Workers’ comp is not a significant cost for most employers. In fact, three-quarters of New York’s employers pay less than $5,000 for their workers’ comp insurance, and 96% of New York’s employers pay less than $50,000 per year.
Not only is workers’ comp insurance a low cost way to provide significant worker benefits, in recent years that cost has plummeted. Employers saw cost reductions of 4.5% in 2017, 11.7% in 2018, 10% in 2019, 1% in 2020 and 6.4% in 2021. Taken together, an employer whose payroll and other factors have remained the same since 2016 is paying 30% less for workers’ comp coverage in 2021 than it did five years ago.
These cost reductions have not hurt the insurance industry. Based on the available data, it can be (very conservatively) estimated that workers’ comp insurers raked in nearly 4 billion in profits during the same five years that employer costs dropped 30 percent.

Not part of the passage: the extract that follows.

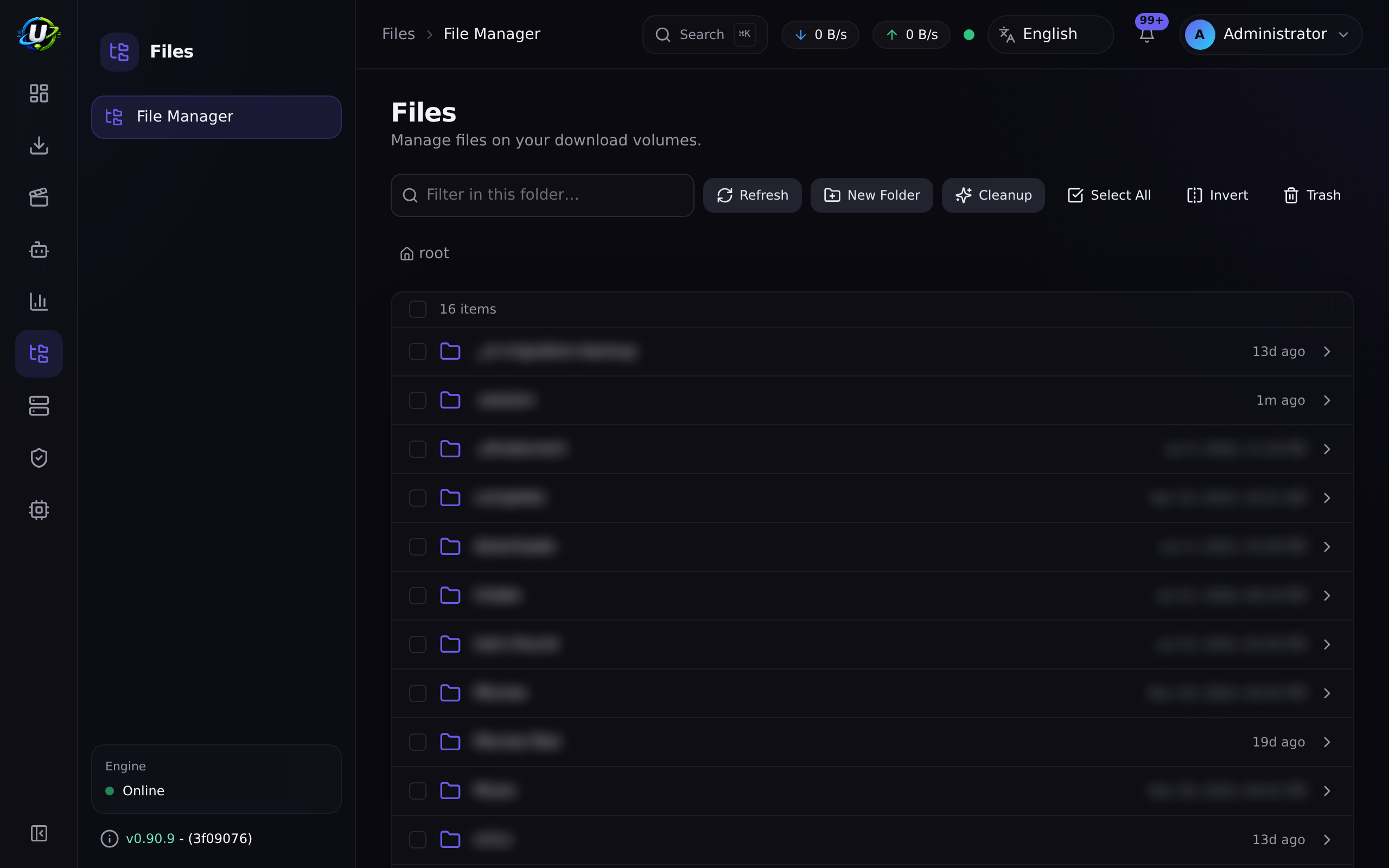Click the notifications bell with 99+ badge

point(1147,34)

And there’s more. In addition to paying premiums employers and insurers also pay assessments that go to fund the payment of some claims, the operations of the state Workers’ Comp Board, the Hazard Abatement Board, and the New York State Occupational Health Clinic Network. From 2010 to 2012 the average assessment rate was 19%. From 2020 to 2022 it will average 11.4% - nearly a forty percent drop.
With huge employer savings and huge insurance company profits, it’s clearly time to balance the equation by improving benefits for injured workers.